Exercise details:
Write out every line of the data below word for word, with nothing changed.

———

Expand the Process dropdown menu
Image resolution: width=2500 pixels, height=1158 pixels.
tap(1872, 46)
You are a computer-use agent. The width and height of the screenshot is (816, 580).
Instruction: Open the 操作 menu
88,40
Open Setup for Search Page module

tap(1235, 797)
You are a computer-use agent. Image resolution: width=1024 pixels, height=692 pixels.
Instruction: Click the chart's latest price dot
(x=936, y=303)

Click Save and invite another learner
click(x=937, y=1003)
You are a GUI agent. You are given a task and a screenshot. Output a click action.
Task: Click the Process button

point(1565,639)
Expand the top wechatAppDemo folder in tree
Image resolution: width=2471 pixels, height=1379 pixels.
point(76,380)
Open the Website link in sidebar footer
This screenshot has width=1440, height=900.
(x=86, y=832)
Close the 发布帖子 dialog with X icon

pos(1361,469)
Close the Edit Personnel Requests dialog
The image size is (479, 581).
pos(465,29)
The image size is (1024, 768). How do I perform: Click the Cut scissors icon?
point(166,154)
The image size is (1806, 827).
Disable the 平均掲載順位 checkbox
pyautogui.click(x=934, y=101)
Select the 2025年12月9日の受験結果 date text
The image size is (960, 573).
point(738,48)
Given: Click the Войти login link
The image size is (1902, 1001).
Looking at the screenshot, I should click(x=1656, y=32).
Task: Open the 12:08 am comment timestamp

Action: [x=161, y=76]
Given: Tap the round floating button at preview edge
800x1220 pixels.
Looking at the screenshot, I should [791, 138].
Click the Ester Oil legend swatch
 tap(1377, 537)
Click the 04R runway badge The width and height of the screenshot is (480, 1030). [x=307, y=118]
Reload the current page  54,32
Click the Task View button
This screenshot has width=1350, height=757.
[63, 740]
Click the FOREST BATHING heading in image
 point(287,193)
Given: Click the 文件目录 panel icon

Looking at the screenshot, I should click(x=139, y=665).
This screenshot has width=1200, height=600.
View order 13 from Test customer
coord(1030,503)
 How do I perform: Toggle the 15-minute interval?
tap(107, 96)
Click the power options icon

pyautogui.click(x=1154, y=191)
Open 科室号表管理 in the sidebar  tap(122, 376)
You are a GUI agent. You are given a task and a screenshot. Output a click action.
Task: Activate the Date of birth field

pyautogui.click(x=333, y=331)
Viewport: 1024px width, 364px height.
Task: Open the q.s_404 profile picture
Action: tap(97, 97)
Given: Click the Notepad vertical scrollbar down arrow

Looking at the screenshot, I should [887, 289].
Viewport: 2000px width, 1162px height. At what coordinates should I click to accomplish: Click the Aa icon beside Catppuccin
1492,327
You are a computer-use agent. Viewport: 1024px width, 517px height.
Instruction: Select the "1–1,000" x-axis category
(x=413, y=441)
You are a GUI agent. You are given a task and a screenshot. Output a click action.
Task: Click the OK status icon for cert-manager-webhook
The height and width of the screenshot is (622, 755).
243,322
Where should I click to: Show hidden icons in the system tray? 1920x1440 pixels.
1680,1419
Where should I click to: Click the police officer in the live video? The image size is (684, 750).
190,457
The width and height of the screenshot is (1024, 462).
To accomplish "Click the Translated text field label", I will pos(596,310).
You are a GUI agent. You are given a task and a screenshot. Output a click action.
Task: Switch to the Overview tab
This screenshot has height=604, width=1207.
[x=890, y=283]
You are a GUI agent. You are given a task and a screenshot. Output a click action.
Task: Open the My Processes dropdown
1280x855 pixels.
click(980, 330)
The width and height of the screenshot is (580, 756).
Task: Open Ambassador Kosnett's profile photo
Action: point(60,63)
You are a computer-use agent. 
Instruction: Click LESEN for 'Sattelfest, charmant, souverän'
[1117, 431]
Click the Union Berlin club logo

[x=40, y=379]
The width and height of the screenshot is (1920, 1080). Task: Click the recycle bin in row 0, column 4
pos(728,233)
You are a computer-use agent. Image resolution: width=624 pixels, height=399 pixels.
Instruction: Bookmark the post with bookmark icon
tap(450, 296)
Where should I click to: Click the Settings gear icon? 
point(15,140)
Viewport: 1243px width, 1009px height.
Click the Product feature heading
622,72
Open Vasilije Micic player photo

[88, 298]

———

Answer to this exercise:
Expand the Process dropdown menu
Image resolution: width=2500 pixels, height=1158 pixels.
tap(1872, 46)
You are a computer-use agent. The width and height of the screenshot is (816, 580).
Instruction: Open the 操作 menu
88,40
Open Setup for Search Page module

tap(1235, 797)
You are a computer-use agent. Image resolution: width=1024 pixels, height=692 pixels.
Instruction: Click the chart's latest price dot
(x=936, y=303)

Click Save and invite another learner
click(x=937, y=1003)
You are a GUI agent. You are given a task and a screenshot. Output a click action.
Task: Click the Process button

point(1565,639)
Expand the top wechatAppDemo folder in tree
Image resolution: width=2471 pixels, height=1379 pixels.
point(76,380)
Open the Website link in sidebar footer
This screenshot has width=1440, height=900.
(x=86, y=832)
Close the 发布帖子 dialog with X icon

pos(1361,469)
Close the Edit Personnel Requests dialog
The image size is (479, 581).
pos(465,29)
The image size is (1024, 768). How do I perform: Click the Cut scissors icon?
point(166,154)
The image size is (1806, 827).
Disable the 平均掲載順位 checkbox
pyautogui.click(x=934, y=101)
Select the 2025年12月9日の受験結果 date text
The image size is (960, 573).
point(738,48)
Given: Click the Войти login link
The image size is (1902, 1001).
Looking at the screenshot, I should click(x=1656, y=32).
Task: Open the 12:08 am comment timestamp

Action: [x=161, y=76]
Given: Tap the round floating button at preview edge
800x1220 pixels.
Looking at the screenshot, I should [791, 138].
Click the Ester Oil legend swatch
 tap(1377, 537)
Click the 04R runway badge The width and height of the screenshot is (480, 1030). [x=307, y=118]
Reload the current page  54,32
Click the Task View button
This screenshot has width=1350, height=757.
[63, 740]
Click the FOREST BATHING heading in image
 point(287,193)
Given: Click the 文件目录 panel icon

Looking at the screenshot, I should click(x=139, y=665).
This screenshot has width=1200, height=600.
View order 13 from Test customer
coord(1030,503)
 How do I perform: Toggle the 15-minute interval?
tap(107, 96)
Click the power options icon

pyautogui.click(x=1154, y=191)
Open 科室号表管理 in the sidebar  tap(122, 376)
You are a GUI agent. You are given a task and a screenshot. Output a click action.
Task: Activate the Date of birth field

pyautogui.click(x=333, y=331)
Viewport: 1024px width, 364px height.
Task: Open the q.s_404 profile picture
Action: tap(97, 97)
Given: Click the Notepad vertical scrollbar down arrow

Looking at the screenshot, I should [887, 289].
Viewport: 2000px width, 1162px height. At what coordinates should I click to accomplish: Click the Aa icon beside Catppuccin
1492,327
You are a computer-use agent. Viewport: 1024px width, 517px height.
Instruction: Select the "1–1,000" x-axis category
(x=413, y=441)
You are a GUI agent. You are given a task and a screenshot. Output a click action.
Task: Click the OK status icon for cert-manager-webhook
The height and width of the screenshot is (622, 755).
243,322
Where should I click to: Show hidden icons in the system tray? 1920x1440 pixels.
1680,1419
Where should I click to: Click the police officer in the live video? The image size is (684, 750).
190,457
The width and height of the screenshot is (1024, 462).
To accomplish "Click the Translated text field label", I will pos(596,310).
You are a GUI agent. You are given a task and a screenshot. Output a click action.
Task: Switch to the Overview tab
This screenshot has height=604, width=1207.
[x=890, y=283]
You are a GUI agent. You are given a task and a screenshot. Output a click action.
Task: Open the My Processes dropdown
1280x855 pixels.
click(980, 330)
The width and height of the screenshot is (580, 756).
Task: Open Ambassador Kosnett's profile photo
Action: point(60,63)
You are a computer-use agent. 
Instruction: Click LESEN for 'Sattelfest, charmant, souverän'
[1117, 431]
Click the Union Berlin club logo

[x=40, y=379]
The width and height of the screenshot is (1920, 1080). Task: Click the recycle bin in row 0, column 4
pos(728,233)
You are a computer-use agent. Image resolution: width=624 pixels, height=399 pixels.
Instruction: Bookmark the post with bookmark icon
tap(450, 296)
Where should I click to: Click the Settings gear icon? 
point(15,140)
Viewport: 1243px width, 1009px height.
Click the Product feature heading
622,72
Open Vasilije Micic player photo

[88, 298]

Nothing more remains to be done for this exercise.